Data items
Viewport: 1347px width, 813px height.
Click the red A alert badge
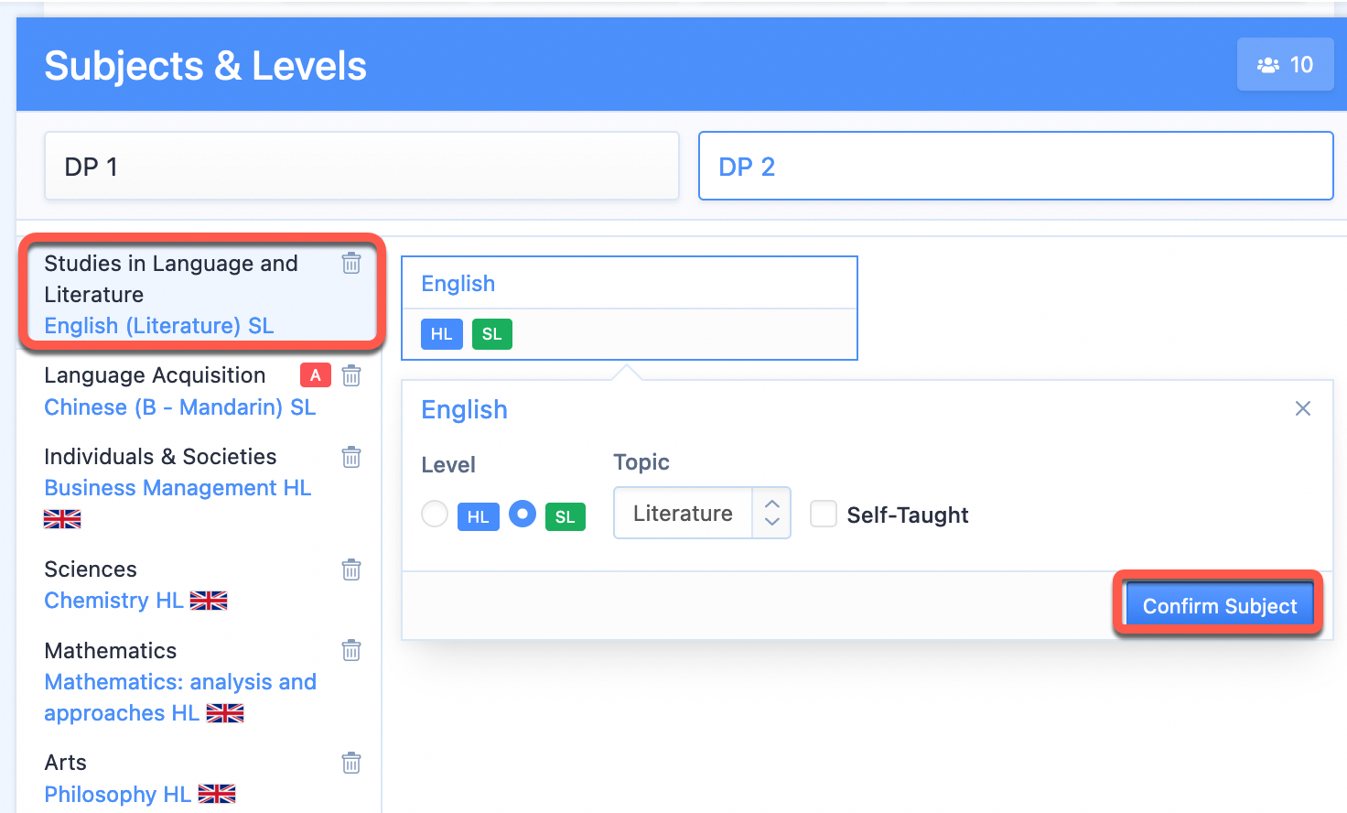(x=316, y=375)
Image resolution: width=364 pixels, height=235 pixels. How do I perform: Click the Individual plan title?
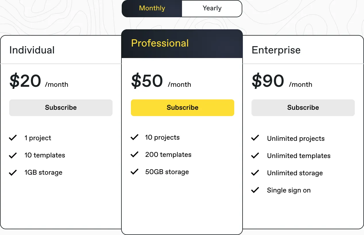pos(32,50)
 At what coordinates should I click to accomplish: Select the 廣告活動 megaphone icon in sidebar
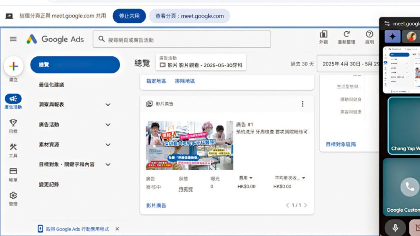coord(14,98)
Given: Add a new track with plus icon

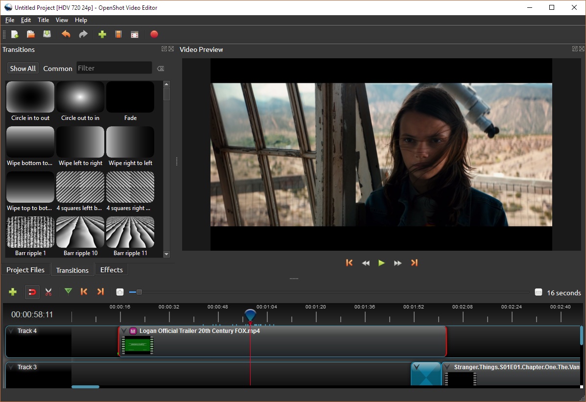Looking at the screenshot, I should (13, 292).
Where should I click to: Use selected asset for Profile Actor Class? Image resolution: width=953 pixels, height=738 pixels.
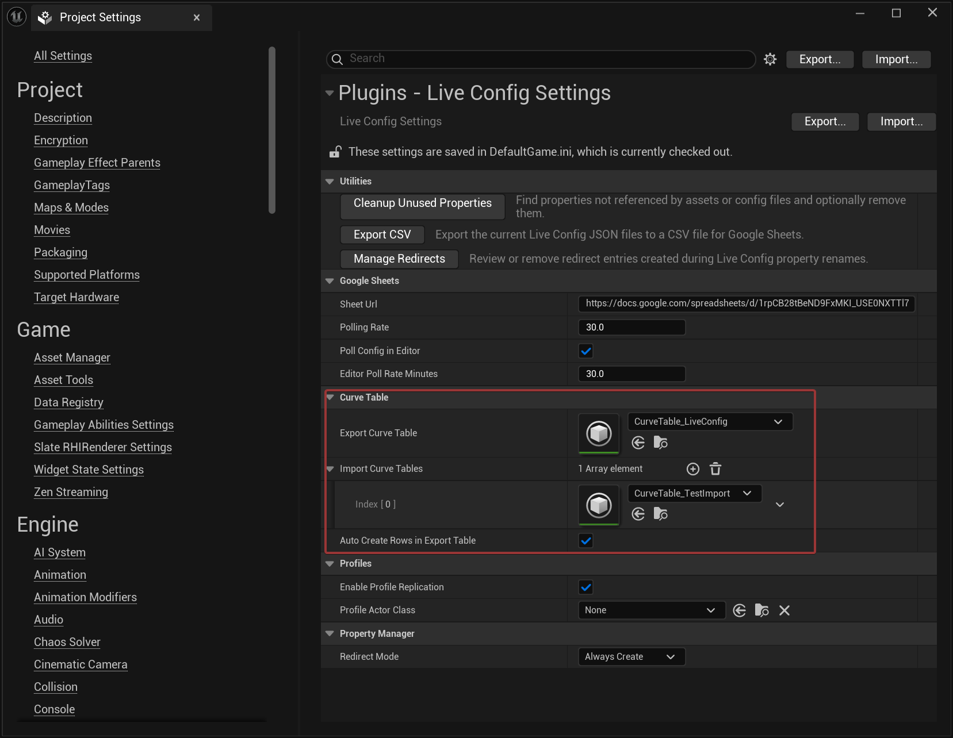point(740,610)
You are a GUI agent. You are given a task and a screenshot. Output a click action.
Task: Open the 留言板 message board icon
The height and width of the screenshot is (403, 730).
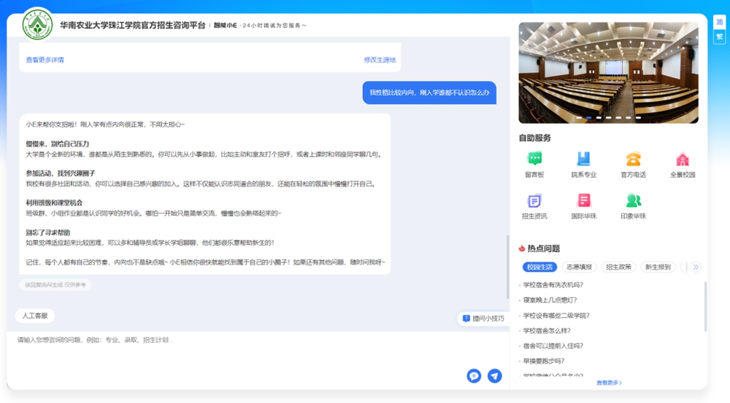click(534, 160)
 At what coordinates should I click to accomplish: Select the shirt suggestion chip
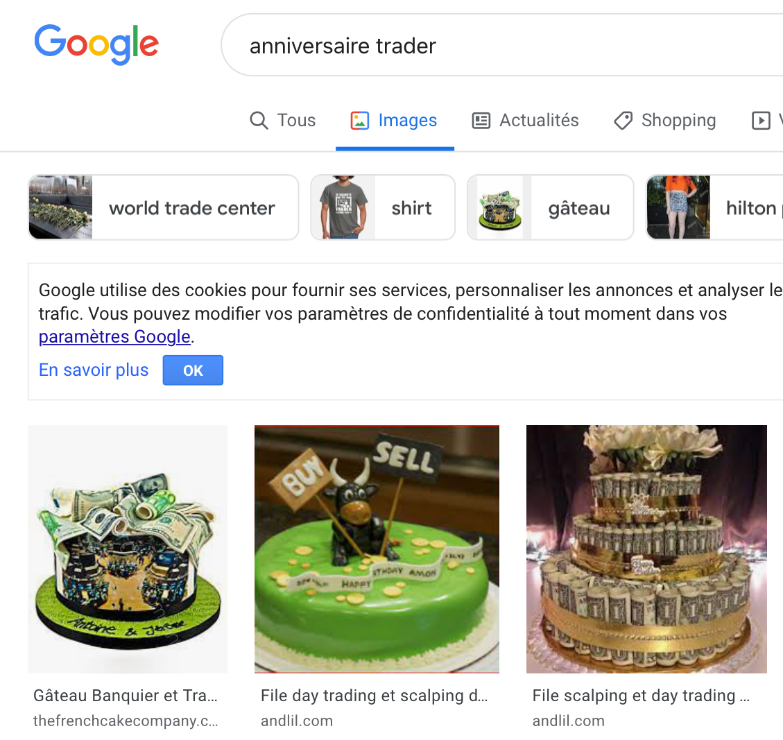(x=383, y=207)
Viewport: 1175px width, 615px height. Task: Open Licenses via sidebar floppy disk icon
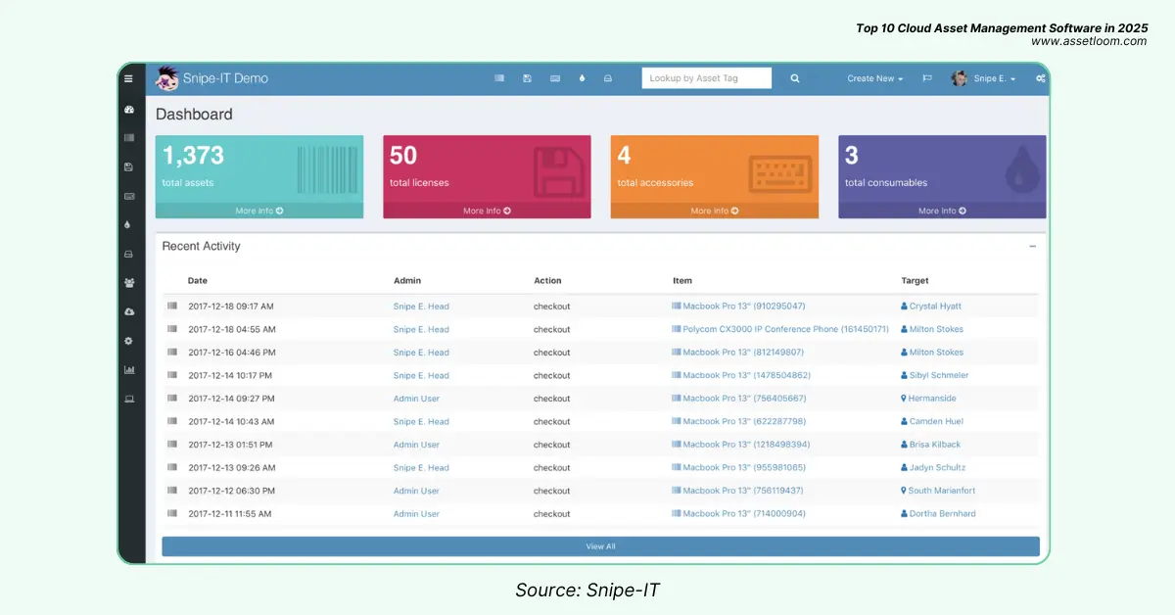click(128, 167)
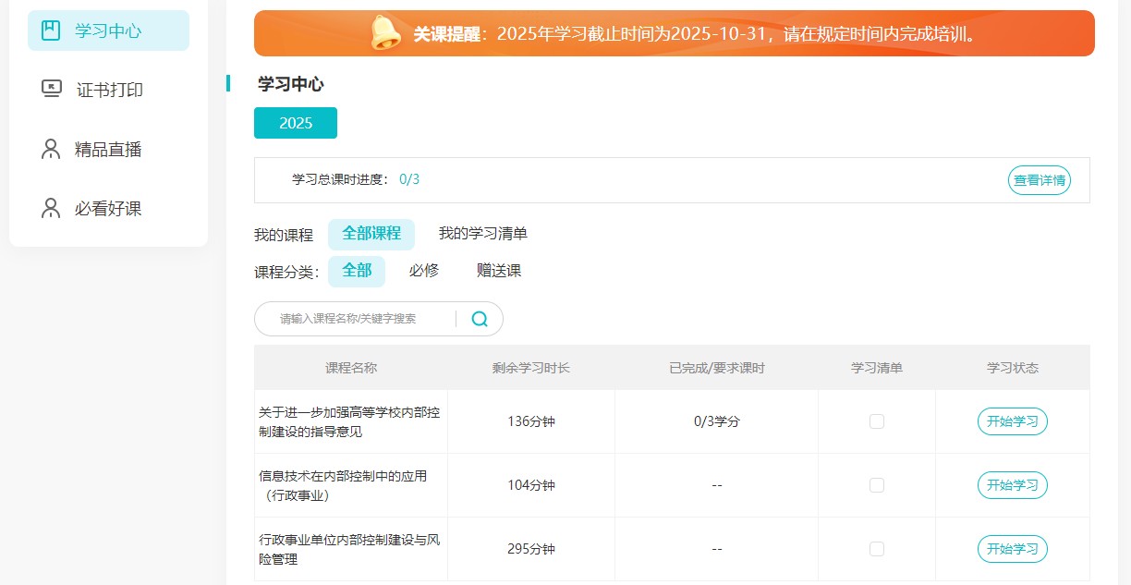
Task: Select 全部 course category filter
Action: [x=357, y=271]
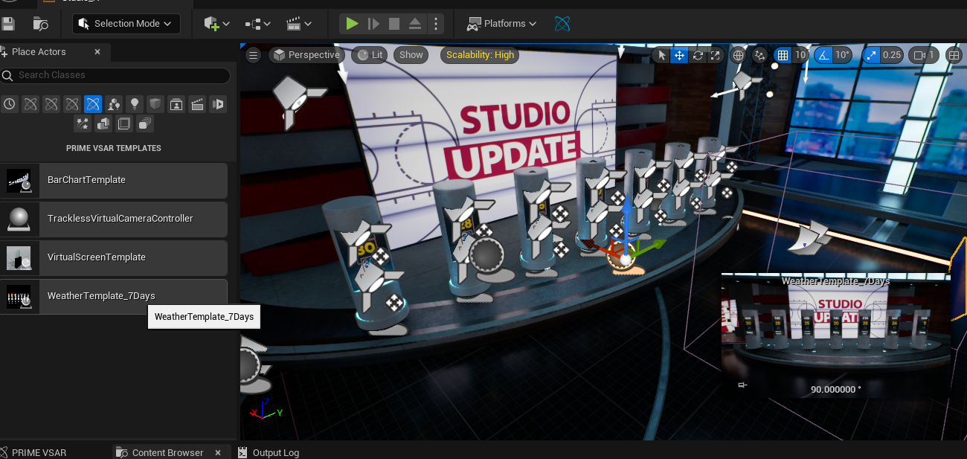Click the Shapes cube category icon
This screenshot has width=967, height=459.
click(x=155, y=104)
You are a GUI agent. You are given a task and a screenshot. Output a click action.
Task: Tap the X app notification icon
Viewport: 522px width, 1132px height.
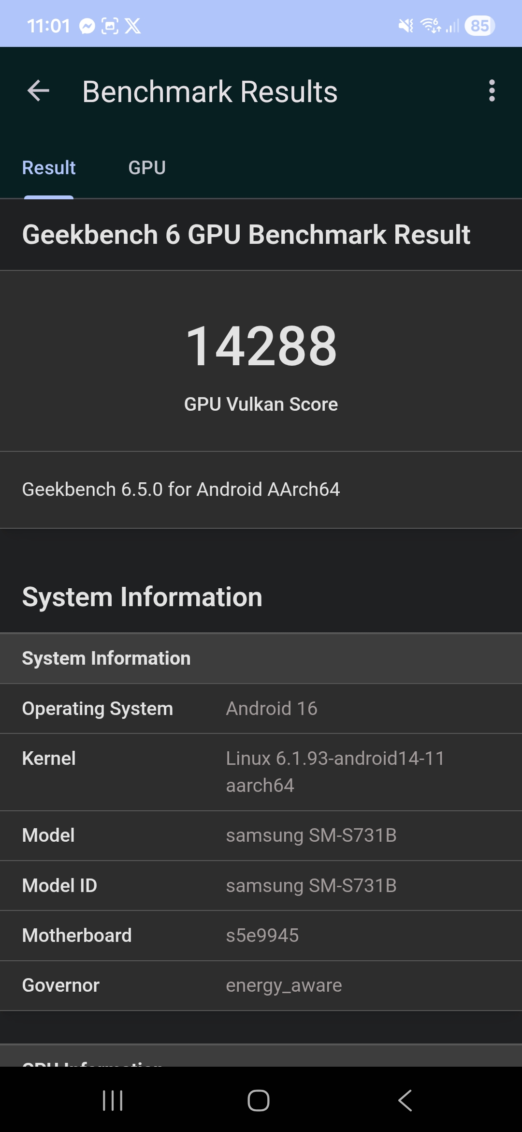coord(133,26)
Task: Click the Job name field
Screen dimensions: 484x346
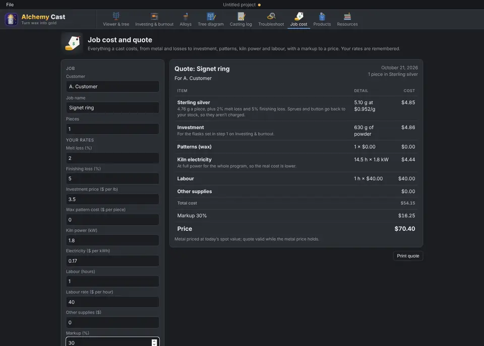Action: [112, 107]
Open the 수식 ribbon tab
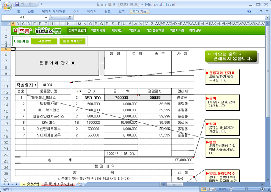 click(76, 12)
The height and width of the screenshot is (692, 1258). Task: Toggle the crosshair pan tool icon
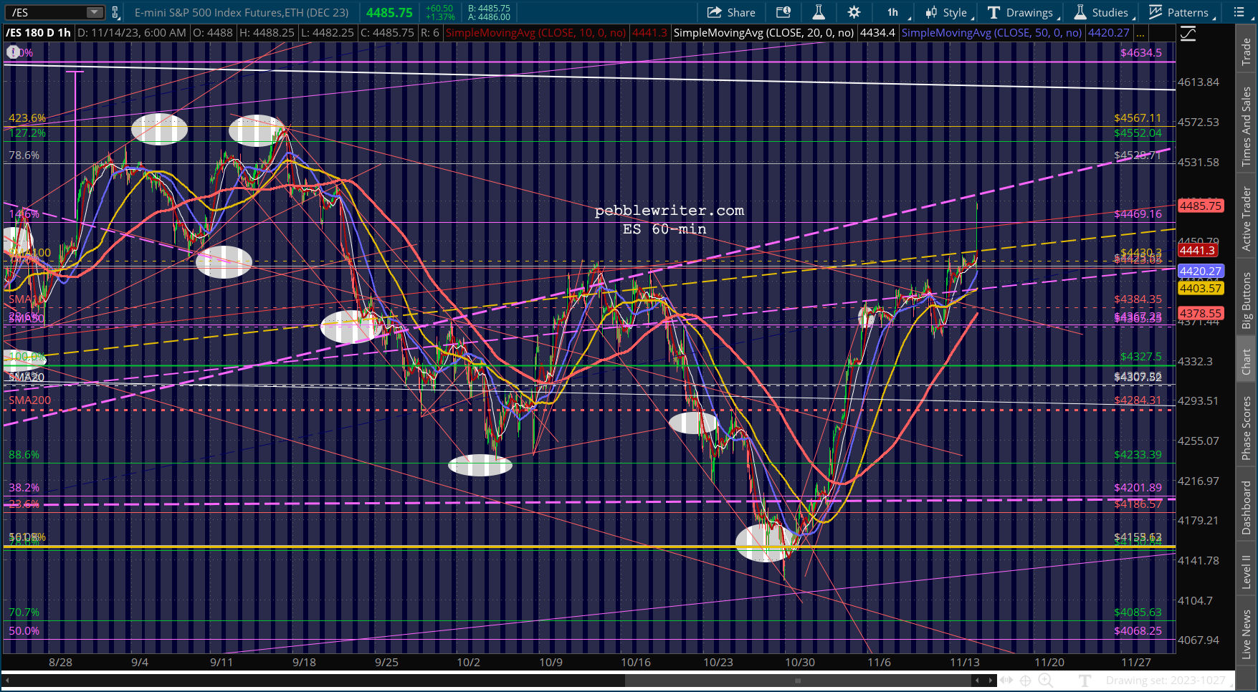1026,681
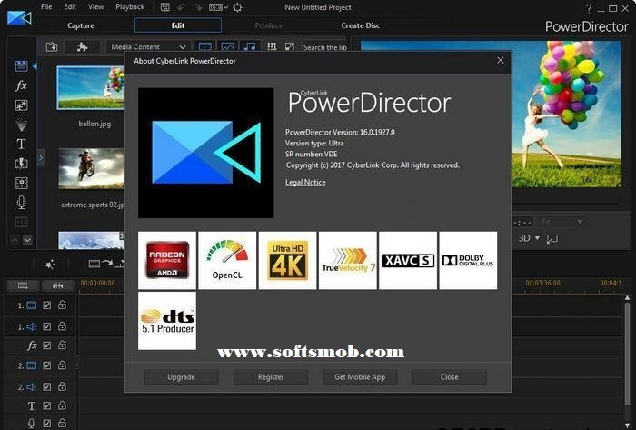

- _Problem description_
Would you please repeat all the data word for word, but without the pictures?

- _Task solution_
Viewport: 1347px width, 813px height.
Click the red A alert badge
(x=316, y=375)
Image resolution: width=364 pixels, height=235 pixels. How do I perform: Click the Individual plan title?
pos(32,50)
 At what coordinates should I click to accomplish: Select the 廣告活動 megaphone icon in sidebar
coord(14,98)
Given: Add a new track with plus icon

Looking at the screenshot, I should (13, 292).
Where should I click to: Use selected asset for Profile Actor Class? Image resolution: width=953 pixels, height=738 pixels.
point(740,610)
You are a GUI agent. You are given a task and a screenshot. Output a click action.
Task: Open the 留言板 message board icon
The height and width of the screenshot is (403, 730).
click(534, 160)
 At what coordinates should I click to accomplish: Select the shirt suggestion chip
(x=383, y=207)
Viewport: 1175px width, 615px height. Task: Open Licenses via sidebar floppy disk icon
click(128, 167)
Task: Select 全部 course category filter
Action: [x=357, y=271]
Click the Shapes cube category icon
This screenshot has width=967, height=459.
click(x=155, y=104)
You are a GUI agent. You are given a task and a screenshot. Output a click action.
Task: Tap the X app notification icon
Viewport: 522px width, 1132px height.
coord(133,26)
Task: Click the Job name field
Screen dimensions: 484x346
Action: [112, 107]
Open the 수식 ribbon tab
 click(76, 12)
The height and width of the screenshot is (692, 1258). Task: Toggle the crosshair pan tool icon
1026,681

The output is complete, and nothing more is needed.